Prevalence of reported neonatal morbidity
Figures 2 and 3 depicts the distribution of neonates included in the analysis had problem or not. Mothers reported the experience of any danger signs in their recently delivered newborns were considered as had problem. Among the total 373 neonatal included in the analysis, nearly one-third (31 per cent) of the neonates were reported to have a morbid condition (Figure 2).
Further, the result shows that of all mothers who have experienced these signs in their recent delivered newborns, Fever (14.4 per cent) was the most common reported morbidity, followed by Jaundice (7.8 per cent).
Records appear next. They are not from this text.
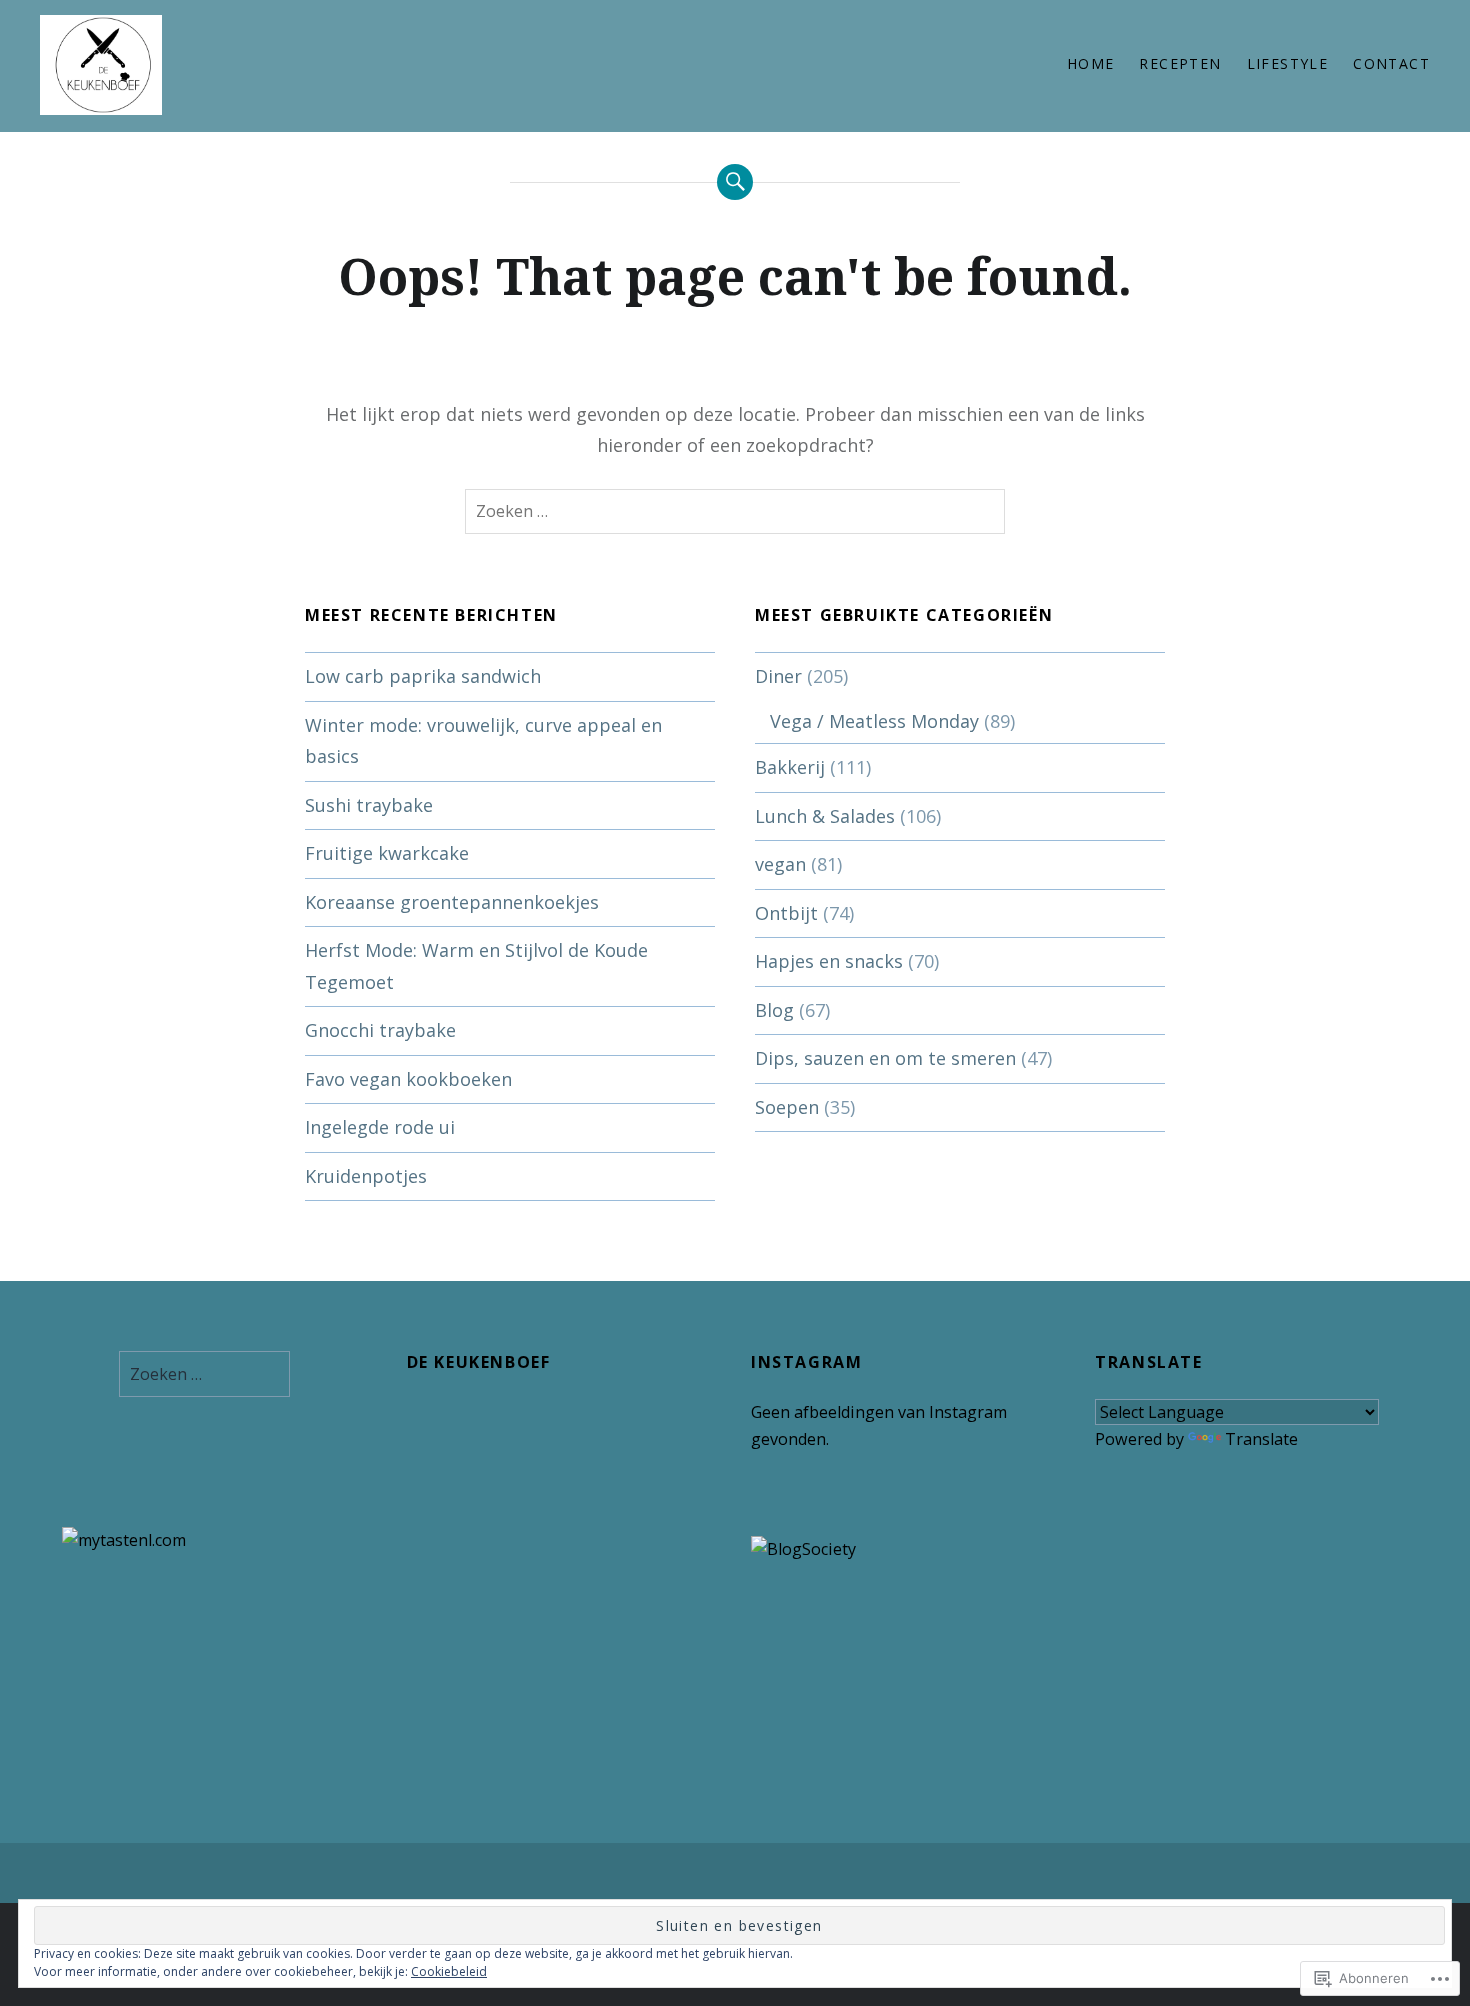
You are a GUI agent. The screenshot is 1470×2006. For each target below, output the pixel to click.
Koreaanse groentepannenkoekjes (452, 902)
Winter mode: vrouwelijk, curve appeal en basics (483, 741)
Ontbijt (786, 913)
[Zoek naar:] (735, 512)
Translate (1261, 1439)
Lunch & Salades (825, 816)
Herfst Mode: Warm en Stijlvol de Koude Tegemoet (476, 966)
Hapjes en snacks (829, 961)
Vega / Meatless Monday (874, 721)
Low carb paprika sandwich (423, 676)
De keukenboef (479, 1362)
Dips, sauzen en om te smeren (885, 1058)
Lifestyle (1288, 63)
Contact (1391, 63)
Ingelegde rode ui (380, 1127)
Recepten (1180, 63)
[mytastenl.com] (124, 1540)
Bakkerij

Six per cent had cough and cold, similarly, low birth weight/Premature (5.6 per cent), breathing difficulty (4.3 per cent) were the most frequent perceived danger signs experienced by mothers (Figure 3).
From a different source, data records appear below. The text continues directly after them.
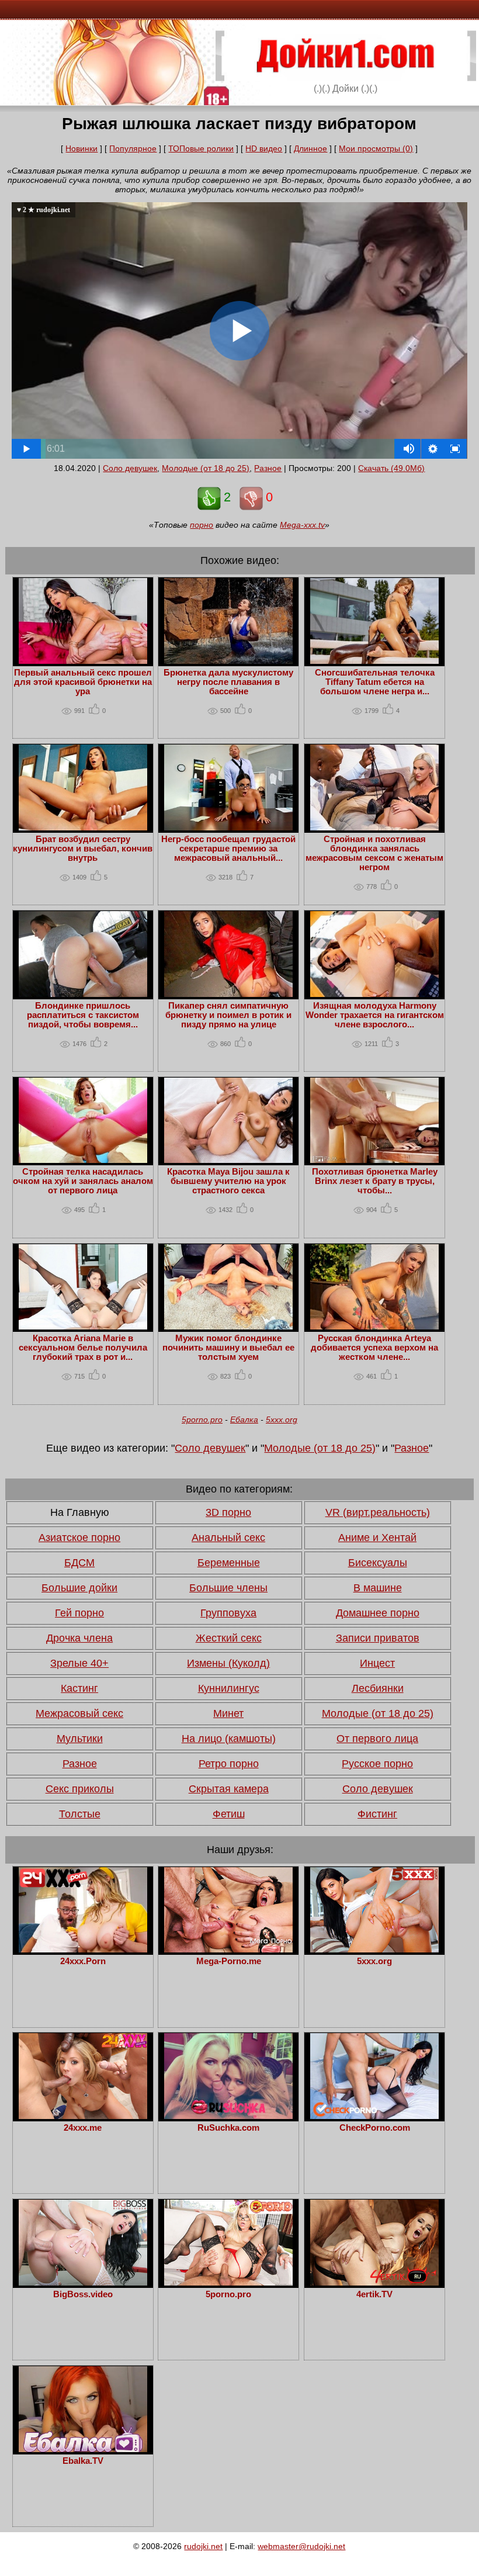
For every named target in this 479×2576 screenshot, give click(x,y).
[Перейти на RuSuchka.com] (228, 2116)
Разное (268, 468)
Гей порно (79, 1613)
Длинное (310, 148)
Differentials in neonatal morbidity
Prevalence (per 100) of reported neonatal (0-28) morbidity in the study population according to background characteristics is presented in Table II. Information on danger signs that mothers have real experience in their recently delivered newborns was collected in the study, and mothers who mentioned the experience of at least one danger sign is taken as suffering from morbidity. Expectedly, the neonates born to mothers in the early ages say age group of less than 25 years (38 per cent) and later ages, say 30 and above (30 per cent) were more common than the women in age group 25-29 years (22 per cent), and it is statistically significant. Educational attainment of mothers is showing that as the years of schooling increases the reporting of experienced danger signs were also increasing, more or less similar pattern was reported in case of father’s educational attainment, but these are not significant.
Reported experience of neonatal danger signs by social and religious community reveals that lower percentage of Muslim mothers reported the experience of any morbidity (27 per cent) compared to Christian (44 per cent) and Hindu (32 per cent) mothers. Similarly, mothers belonged to ST and OBC communities reported any morbidity was 28 per cent and 27 per cent respectively, whereas, a higher percentage of mothers reported any morbidity belonged to general (37 per cent) and SC (35 per cent) groups. Prevalence of neonatal danger signs by biological variables shows that newborn danger signs were more common among male child (35 per cent) than among female child (27 per cent). Birth order of the neonate is significantly evident in reporting any danger signs, as birth order increases the proportion of mothers reporting neonate’s morbidity decreases. Neonates of the first order of birth were more common to experience morbidity (45 per cent), followed by second-order birth (29 per cent) and third or higher (23 per cent) birth order. Mother who had knowledge of at least one neonatal danger sign was more common to report neonates experience morbidity than their counterpart and it is statistically significant (Table II).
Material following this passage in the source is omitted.